** Records supplied follows **
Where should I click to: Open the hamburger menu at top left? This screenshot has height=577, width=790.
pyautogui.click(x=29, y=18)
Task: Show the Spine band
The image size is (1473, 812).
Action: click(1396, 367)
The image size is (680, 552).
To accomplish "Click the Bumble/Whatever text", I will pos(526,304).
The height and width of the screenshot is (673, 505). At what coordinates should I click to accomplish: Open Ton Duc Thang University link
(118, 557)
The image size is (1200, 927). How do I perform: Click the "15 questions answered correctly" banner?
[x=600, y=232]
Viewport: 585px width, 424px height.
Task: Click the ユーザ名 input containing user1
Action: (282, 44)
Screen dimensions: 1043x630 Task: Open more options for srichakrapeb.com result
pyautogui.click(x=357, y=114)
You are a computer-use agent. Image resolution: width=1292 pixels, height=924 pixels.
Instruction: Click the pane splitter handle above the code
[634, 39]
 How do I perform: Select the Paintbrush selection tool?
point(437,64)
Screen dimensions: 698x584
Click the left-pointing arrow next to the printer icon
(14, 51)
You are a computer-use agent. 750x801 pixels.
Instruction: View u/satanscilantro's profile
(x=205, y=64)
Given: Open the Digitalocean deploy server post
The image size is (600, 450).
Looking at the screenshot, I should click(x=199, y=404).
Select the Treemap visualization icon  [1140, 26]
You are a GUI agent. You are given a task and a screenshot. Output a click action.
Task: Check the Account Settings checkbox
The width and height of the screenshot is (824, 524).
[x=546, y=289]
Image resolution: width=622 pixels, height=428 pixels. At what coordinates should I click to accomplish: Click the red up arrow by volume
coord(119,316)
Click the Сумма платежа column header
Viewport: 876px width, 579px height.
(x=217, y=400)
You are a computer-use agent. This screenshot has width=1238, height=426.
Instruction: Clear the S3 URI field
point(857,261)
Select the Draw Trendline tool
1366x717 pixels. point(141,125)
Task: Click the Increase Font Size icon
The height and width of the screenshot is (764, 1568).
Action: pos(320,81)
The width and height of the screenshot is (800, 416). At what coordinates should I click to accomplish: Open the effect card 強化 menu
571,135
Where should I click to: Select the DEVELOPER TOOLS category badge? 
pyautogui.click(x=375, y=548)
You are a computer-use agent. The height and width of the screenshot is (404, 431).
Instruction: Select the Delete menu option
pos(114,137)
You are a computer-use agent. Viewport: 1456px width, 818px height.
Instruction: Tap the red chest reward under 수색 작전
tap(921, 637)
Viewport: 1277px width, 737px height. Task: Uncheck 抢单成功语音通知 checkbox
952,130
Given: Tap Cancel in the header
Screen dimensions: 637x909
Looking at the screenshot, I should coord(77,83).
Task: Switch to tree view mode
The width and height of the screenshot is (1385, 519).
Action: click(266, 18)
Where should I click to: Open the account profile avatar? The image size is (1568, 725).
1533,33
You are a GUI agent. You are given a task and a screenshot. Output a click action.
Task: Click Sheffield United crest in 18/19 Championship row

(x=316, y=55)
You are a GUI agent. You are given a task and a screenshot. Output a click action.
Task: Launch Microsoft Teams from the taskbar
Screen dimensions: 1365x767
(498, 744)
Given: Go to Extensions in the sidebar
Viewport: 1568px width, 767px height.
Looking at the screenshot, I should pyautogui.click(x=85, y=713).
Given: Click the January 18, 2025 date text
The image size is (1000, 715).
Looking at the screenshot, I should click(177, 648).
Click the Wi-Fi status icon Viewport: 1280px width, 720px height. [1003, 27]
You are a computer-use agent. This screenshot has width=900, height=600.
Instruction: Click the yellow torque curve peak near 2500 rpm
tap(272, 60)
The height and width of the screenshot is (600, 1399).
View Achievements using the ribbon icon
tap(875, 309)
** End of Records supplied **
* [Task item]:
Search the entries above for "computer". Show every line that has it.

* [Task result]:
You are a computer-use agent. Image resolution: width=1292 pixels, height=924 pixels.
You are a computer-use agent. 750x801 pixels.
You are a computer-use agent. This screenshot has width=1238, height=426.
You are a computer-use agent. The height and width of the screenshot is (404, 431).
You are a computer-use agent. Viewport: 1456px width, 818px height.
You are a computer-use agent. This screenshot has width=900, height=600.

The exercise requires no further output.